→ Directive: Express the material below as a Markdown table with two columns, Row and Line. Put one line per row, omit blank lines, and leave out the pictures.

→ Items drawn from a data source:
────────────────────
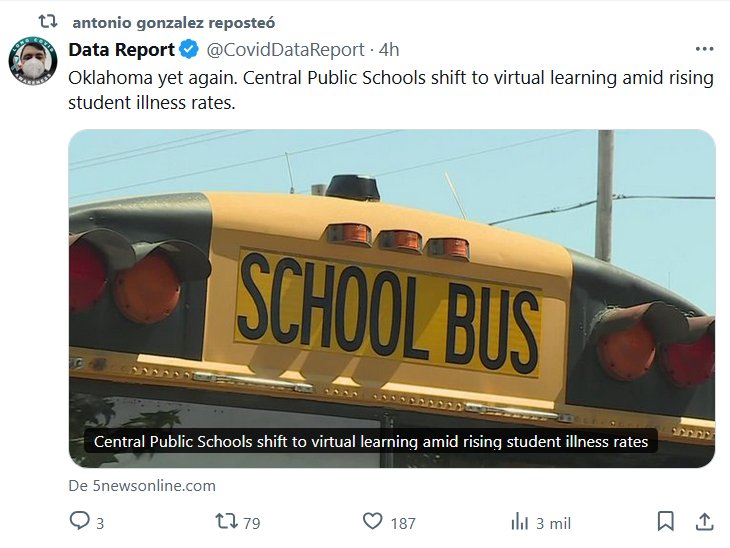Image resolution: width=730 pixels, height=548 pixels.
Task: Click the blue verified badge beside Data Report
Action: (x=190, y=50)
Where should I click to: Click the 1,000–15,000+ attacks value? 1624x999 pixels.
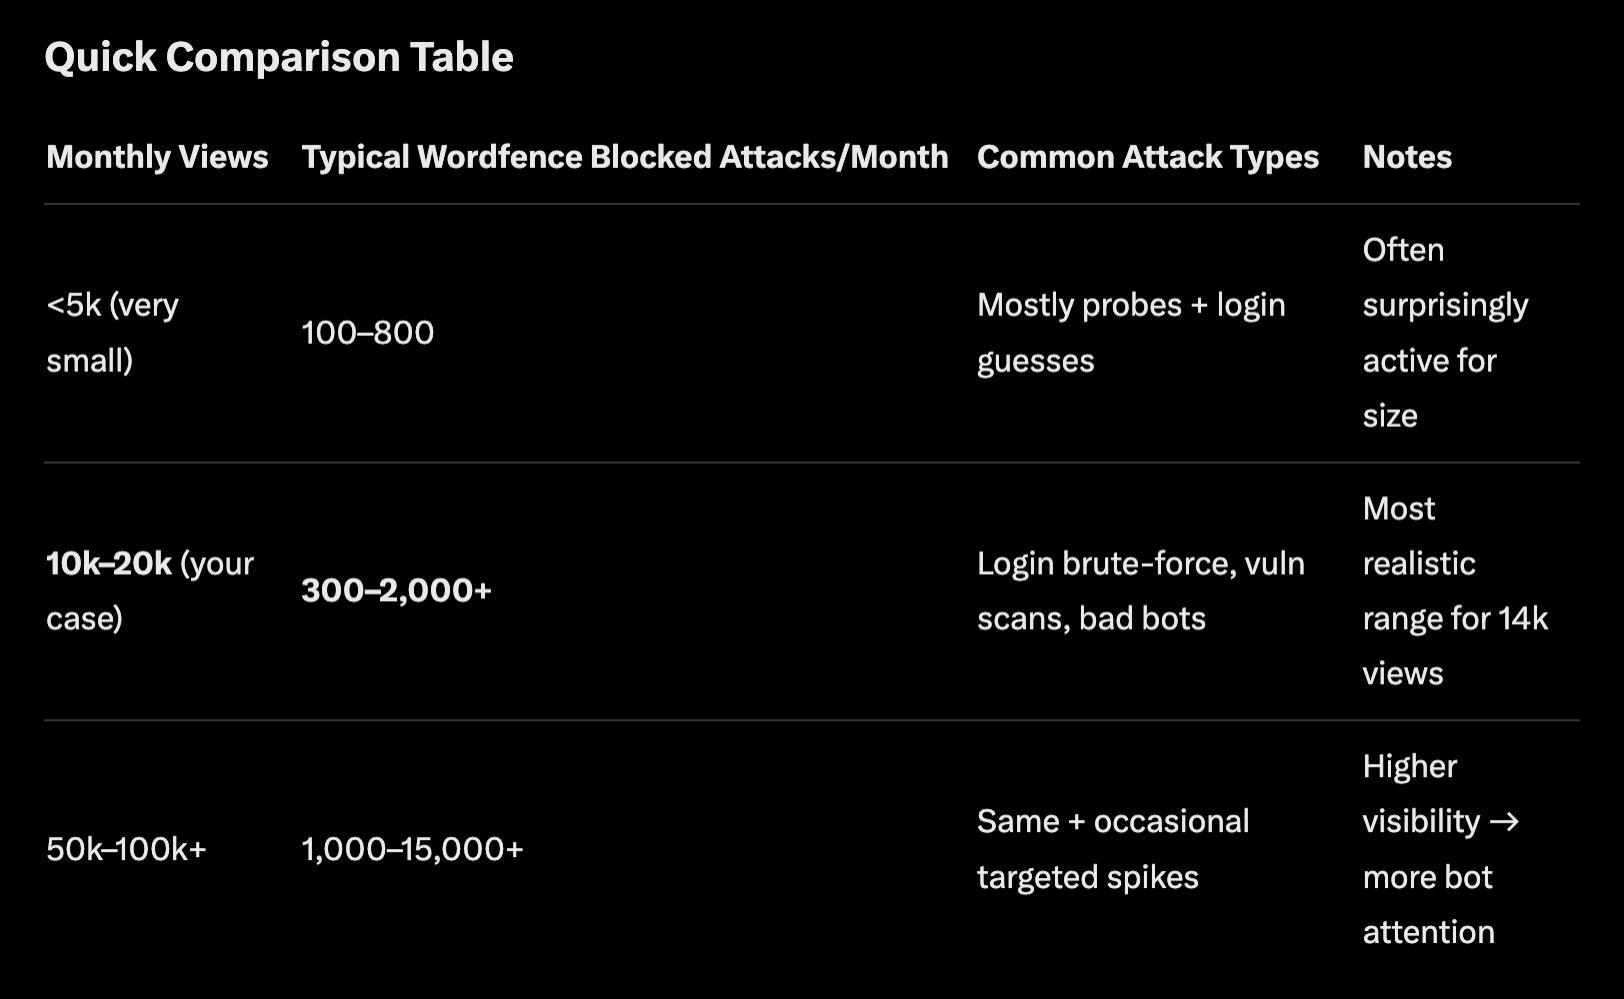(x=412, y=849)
────────────────────
→ Answer for the task:
| Row | Line |
|---|---|
| 1 | Image resolution: width=730 pixels, height=548 pixels. |
| 2 | Task: Click the blue verified badge beside Data Report |
| 3 | Action: (x=190, y=50) |
| 4 | Where should I click to: Click the 1,000–15,000+ attacks value? 1624x999 pixels. |
| 5 | (x=412, y=849) |